I'm trying to get permutation importances for a RandomForestClassifier on a small sample of data, but while I can get simple feature importances, my permutation importances are coming back as all zeros.
This is the code:
Input1:
X_train_encoded = encoder.fit_transform(X_train1)
X_val_encoded = encoder.transform(X_val1)

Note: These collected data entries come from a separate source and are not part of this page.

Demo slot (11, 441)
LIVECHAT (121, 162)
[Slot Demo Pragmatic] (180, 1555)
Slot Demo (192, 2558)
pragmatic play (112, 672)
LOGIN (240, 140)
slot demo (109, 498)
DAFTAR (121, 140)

model = RandomForestClassifier(n_estimators=300, random_state=25,
n_jobs=-1,max_depth=2)
model.fit(X_train_encoded, y_train1)
Output1:
RandomForestClassifier(bootstrap=True, ccp_alpha=0.0, class_weight=None,
criterion='gini', max_depth=2, max_features='auto',
max_leaf_nodes=None, max_samples=None,
min_impurity_decrease=0.0, min_impurity_split=None,
min_samples_leaf=1, min_samples_split=2,
min_weight_fraction_leaf=0.0, n_estimators=300,
n_jobs=-1, oob_score=False, random_state=25, verbose=0,
warm_start=False)
Input2:
permuter = PermutationImportance(
model,
scoring='accuracy',
n_iter=3,
random_state=25
)
permuter.fit(X_val_encoded, y_val1)
Output2:
PermutationImportance(cv='prefit',
estimator=RandomForestClassifier(bootstrap=True,
ccp_alpha=0.0,
class_weight=None,
criterion='gini',
max_depth=2,
max_features='auto',
max_leaf_nodes=None,
max_samples=None,
min_impurity_decrease=0.0,
min_impurity_split=None,
min_samples_leaf=1,
min_samples_split=2,
min_weight_fraction_leaf=0.0,
n_estimators=300,
n_jobs=-1,
oob_score=False,
random_state=25,
verbose=0,
warm_start=False),
n_iter=3, random_state=25, refit=True,
scoring='accuracy')
(PROBLEM) Input3:
feature_names = X_val_encoded.columns.tolist()
pd.Series(permuter.feature_importances_, feature_names).sort_values()
(PROBLEM) Output3:
Player 0.0
POS 0.0
ATT 0.0
YDS 0.0
TDS 0.0
REC 0.0
YDS.1 0.0
TDS.1 0.0
FL 0.0
FPTS 0.0
Overall 0.0
pos_adp 0.0
dtype: float64
I expect to get values here, but instead I get zeros - am I doing something wrong or is that a possible result?
In: permuter.feature_importances_
Out:array([0., 0., 0., 0., 0., 0., 0., 0., 0., 0., 0., 0.])
Turns out the issue was with the data I was passing in, rather than the code itself.
The data had fewer than 70 observations, so after I was able to add more observations to it (just under 400), I was able to get permutation importances as expected.